Each record beneath this sentence is to be transcribed exactly as it reads.

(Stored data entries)
:::::

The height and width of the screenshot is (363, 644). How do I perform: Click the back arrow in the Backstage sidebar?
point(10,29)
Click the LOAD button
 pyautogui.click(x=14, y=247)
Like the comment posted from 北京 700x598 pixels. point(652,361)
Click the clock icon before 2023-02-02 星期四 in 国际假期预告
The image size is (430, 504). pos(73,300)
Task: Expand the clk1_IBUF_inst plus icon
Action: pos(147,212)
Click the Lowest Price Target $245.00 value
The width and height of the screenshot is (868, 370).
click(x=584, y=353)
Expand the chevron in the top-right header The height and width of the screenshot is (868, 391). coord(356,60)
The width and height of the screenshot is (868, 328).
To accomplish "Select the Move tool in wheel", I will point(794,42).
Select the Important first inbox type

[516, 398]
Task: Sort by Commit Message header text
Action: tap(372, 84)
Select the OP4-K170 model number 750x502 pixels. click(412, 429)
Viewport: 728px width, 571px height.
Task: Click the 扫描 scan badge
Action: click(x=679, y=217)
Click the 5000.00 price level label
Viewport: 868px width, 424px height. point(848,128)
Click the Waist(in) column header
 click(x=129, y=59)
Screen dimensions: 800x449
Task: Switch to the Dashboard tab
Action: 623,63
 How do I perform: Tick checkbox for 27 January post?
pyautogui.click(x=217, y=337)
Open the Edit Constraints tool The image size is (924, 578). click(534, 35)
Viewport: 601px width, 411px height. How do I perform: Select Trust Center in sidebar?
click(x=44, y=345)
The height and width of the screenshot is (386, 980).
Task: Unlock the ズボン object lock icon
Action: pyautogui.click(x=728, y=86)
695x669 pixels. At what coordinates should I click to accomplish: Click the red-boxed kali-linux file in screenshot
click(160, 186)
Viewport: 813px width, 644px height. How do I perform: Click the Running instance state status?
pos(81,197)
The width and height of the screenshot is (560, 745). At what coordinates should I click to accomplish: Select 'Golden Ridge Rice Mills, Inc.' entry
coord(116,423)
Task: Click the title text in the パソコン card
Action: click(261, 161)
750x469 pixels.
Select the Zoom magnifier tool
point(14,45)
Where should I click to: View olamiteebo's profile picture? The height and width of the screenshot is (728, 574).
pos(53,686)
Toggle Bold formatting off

:::::

Your solution:
The height and width of the screenshot is (363, 644). How do I perform: Click the back arrow in the Backstage sidebar?
point(10,29)
Click the LOAD button
 pyautogui.click(x=14, y=247)
Like the comment posted from 北京 700x598 pixels. point(652,361)
Click the clock icon before 2023-02-02 星期四 in 国际假期预告
The image size is (430, 504). pos(73,300)
Task: Expand the clk1_IBUF_inst plus icon
Action: pos(147,212)
Click the Lowest Price Target $245.00 value
The width and height of the screenshot is (868, 370).
click(x=584, y=353)
Expand the chevron in the top-right header The height and width of the screenshot is (868, 391). coord(356,60)
The width and height of the screenshot is (868, 328).
To accomplish "Select the Move tool in wheel", I will point(794,42).
Select the Important first inbox type

[516, 398]
Task: Sort by Commit Message header text
Action: tap(372, 84)
Select the OP4-K170 model number 750x502 pixels. click(412, 429)
Viewport: 728px width, 571px height.
Task: Click the 扫描 scan badge
Action: click(x=679, y=217)
Click the 5000.00 price level label
Viewport: 868px width, 424px height. point(848,128)
Click the Waist(in) column header
 click(x=129, y=59)
Screen dimensions: 800x449
Task: Switch to the Dashboard tab
Action: 623,63
 How do I perform: Tick checkbox for 27 January post?
pyautogui.click(x=217, y=337)
Open the Edit Constraints tool The image size is (924, 578). click(534, 35)
Viewport: 601px width, 411px height. How do I perform: Select Trust Center in sidebar?
click(x=44, y=345)
The height and width of the screenshot is (386, 980).
Task: Unlock the ズボン object lock icon
Action: pyautogui.click(x=728, y=86)
695x669 pixels. At what coordinates should I click to accomplish: Click the red-boxed kali-linux file in screenshot
click(160, 186)
Viewport: 813px width, 644px height. How do I perform: Click the Running instance state status?
pos(81,197)
The width and height of the screenshot is (560, 745). At what coordinates should I click to accomplish: Select 'Golden Ridge Rice Mills, Inc.' entry
coord(116,423)
Task: Click the title text in the パソコン card
Action: click(261, 161)
750x469 pixels.
Select the Zoom magnifier tool
point(14,45)
Where should I click to: View olamiteebo's profile picture? The height and width of the screenshot is (728, 574).
pos(53,686)
Toggle Bold formatting off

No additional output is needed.